Qiqihar (121) is a Type 052D destroyer of the People's Liberation Army Navy. She was commissioned on 8 August 2020.

== Development and design ==

The basic ship type and layout of the Type 052D guided-missile destroyer is the same as that of the Type 052C destroyer, but compared to the earlier Type 052C destroyer, the Type 052D superstructure has a larger inclination angle and provides better stealth performance. At the same time, the 052C helicopter hangar is located The left side of the hull axis was changed to the center axis of the ship on Type 052D; a pair of small boat storage compartments were added on both sides of the hangar, similar to the design on the Type 054A frigate.

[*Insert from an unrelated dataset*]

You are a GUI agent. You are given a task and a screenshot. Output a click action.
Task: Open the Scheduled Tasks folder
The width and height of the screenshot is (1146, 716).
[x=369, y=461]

The close in weapon system is composed of a H/PJ-12 short-range defense weapon system located in front of the bridge and a 24 Hongqi-10 air defense missile system located on the top of the hangar, which is combined to form a ladder interception. The original 100mm naval gun was replaced by a higher height and better stealth model H/PJ45 naval gun. On May 13, 2019, the extended version of the 052DL was exposed. The hull of the 052DL is basically the same as the 052D, but the helicopter deck is lengthened to prepare for the Zhi-20 to board the ship.

The Type 52D is the first Chinese surface combatant to use canister-based universal VLS, as opposed to the concentric type VLS carried aboard earlier vessels. 64 cells are carried; 32 forward and 32 aft. The VLS is reportedly an implementation of the GJB 5860-2006 standard. The VLS may fire the extended-range variant of the HHQ-9 surface-to-air missile, YJ-18 anti-ship cruise missiles, and CY-5 anti-submarine missiles.

== Construction and career ==
Qiqihar is launched on 26 June 2017 at the Dalian Shipbuilding Industry Company in Dalian. She was commissioned on 14 August 2020.

On 2 March 2021, Huainan, Tangshan, Qiqihar and Zhangjiakou conducted a training exercise in the Yellow Sea.